That's the word from the Federal Housing Finance Agency (FHFA), which said last week that despite facing a combined credit loss of just over $17 billion, both government-sponsored enterprises (GSEs) were sufficiently capitalized against possible financial shocks, including a recession.
"Both (GSEs) reported comprehensive income in the severely adverse scenario," the FHFA reported.
The FHFA started requiring the GSEs to conduct stress tests as a result of the federal Dodd-Frank Wall Street Reform and Consumer Protection Act, which came about as a result of the 2008 housing collapse.

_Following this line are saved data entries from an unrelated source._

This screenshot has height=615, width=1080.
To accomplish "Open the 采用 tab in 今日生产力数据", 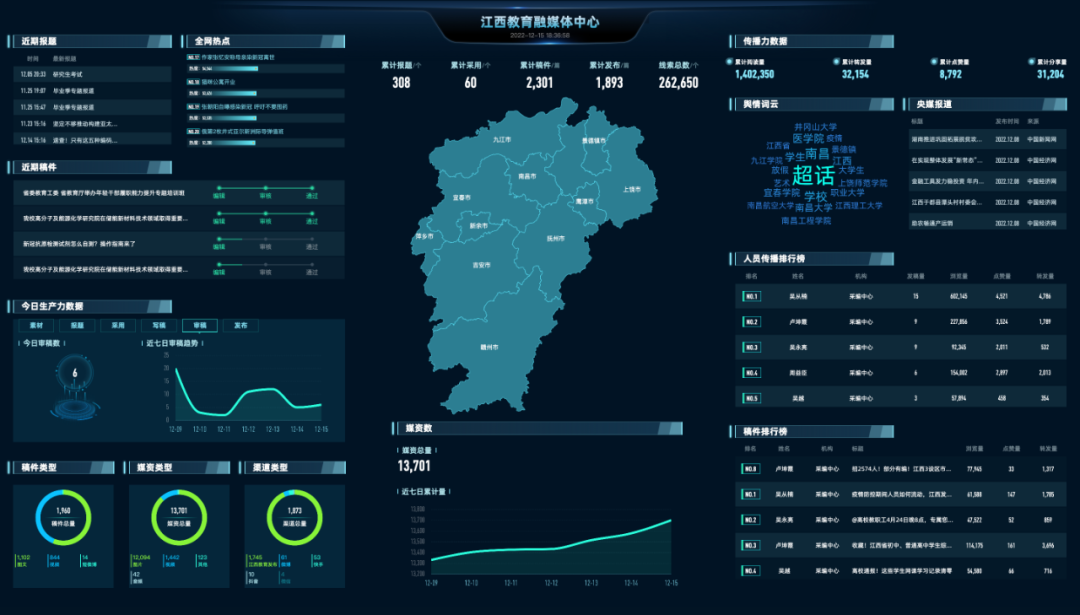I will click(x=117, y=326).
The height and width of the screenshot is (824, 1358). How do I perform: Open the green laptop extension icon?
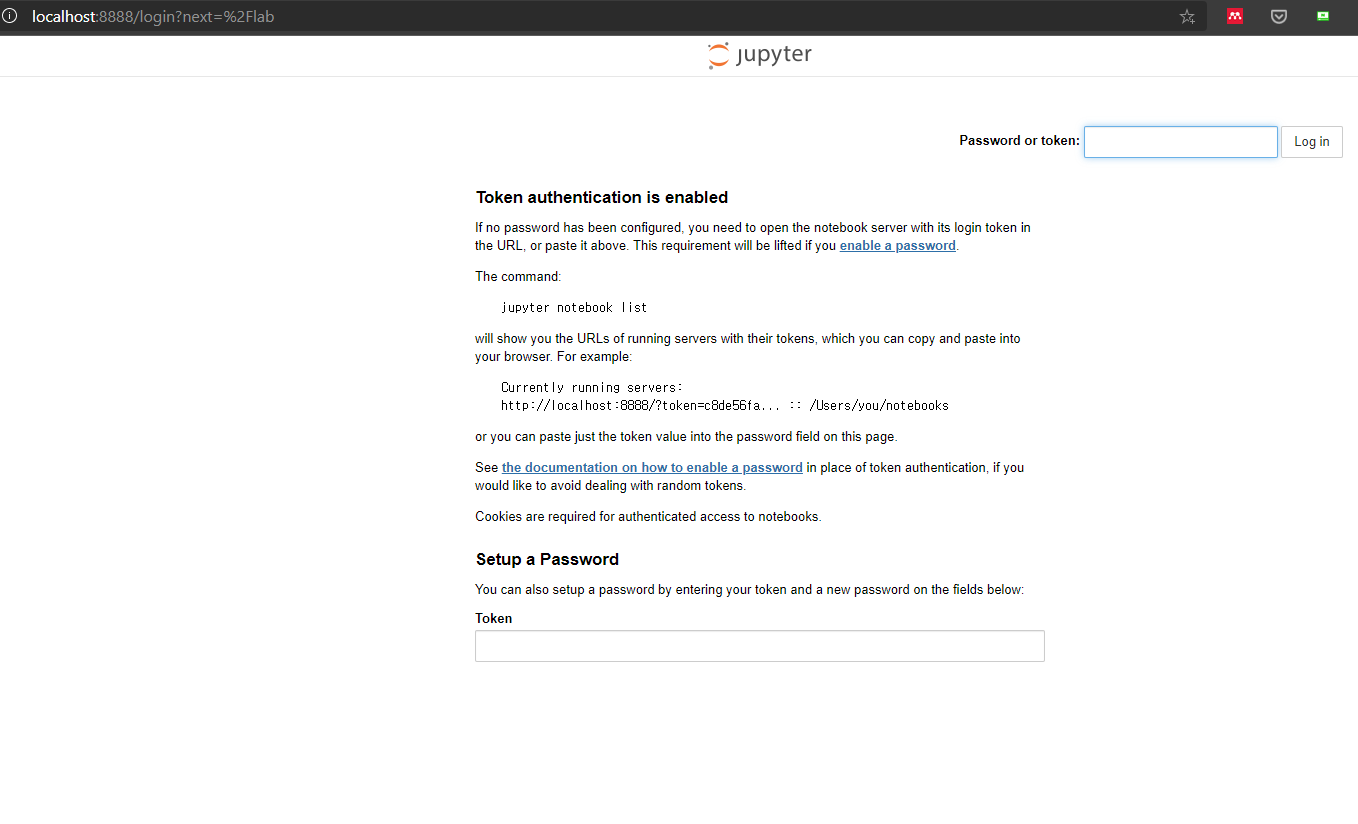(1323, 17)
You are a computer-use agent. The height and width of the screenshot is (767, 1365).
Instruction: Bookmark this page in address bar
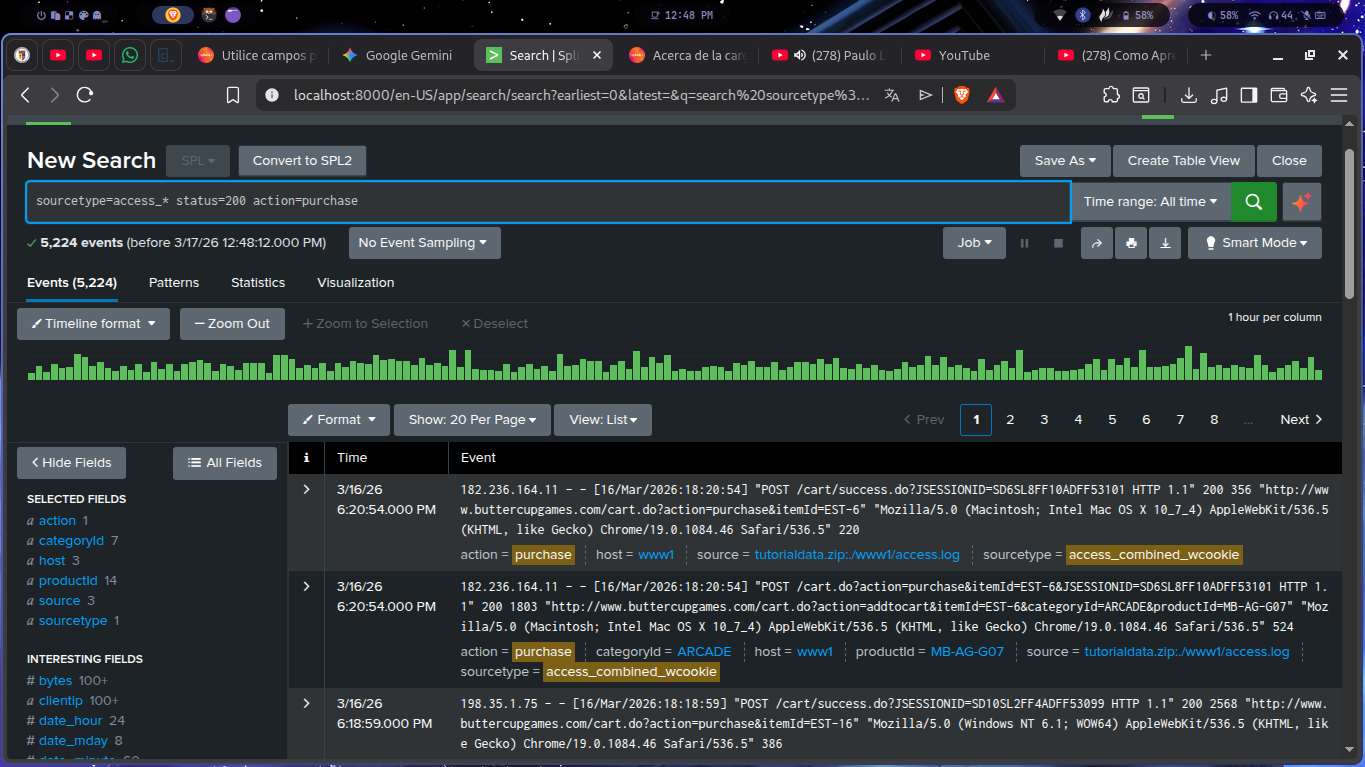coord(233,95)
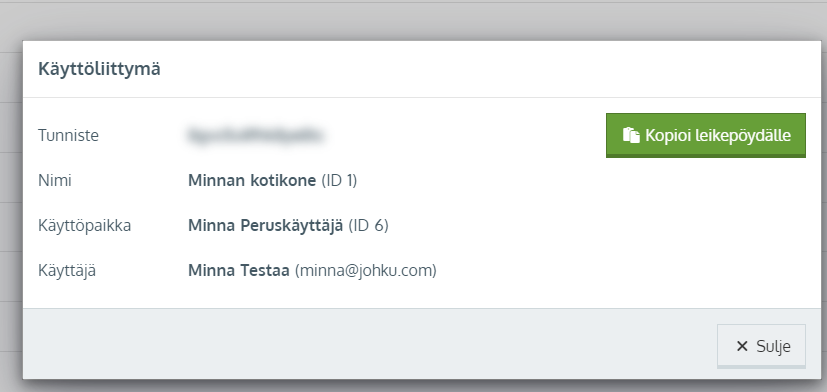
Task: Click the clipboard icon on the green button
Action: coord(631,135)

The Dodd-Frank Act requires financial companies with financial assets of more than $250 billion to conduct stress tests to determine whether they are sufficiently capitalized to absorb losses and support operations during adverse economic conditions.
The hypothetical scenario the GSEs faced in this year’s stress test included a global recession that led to a 3.5% decline in U.S. gross domestic product (GDP), an increase in unemployment to 10%, and a 29% decline in home prices.
Fannie Mae and Freddie Mac have been under conservatorship by the the FHFA since the 2008 housing collapse.
In this year’s stress test scenario, Fannie Mae performed better than last year, showing a credit loss of $10.8 billion, down from $14.2 billion the previous year. Freddie Mac, however, saw a credit loss of $6.3 billion, up from $5.8 billion the prior year.
The combined credit loss as a result of the stress tests for both GSEs was $17.1 billion. Credit losses are defined by the GSEs as charge-offs, net plus foreclosed property expenses, the GSEs reported.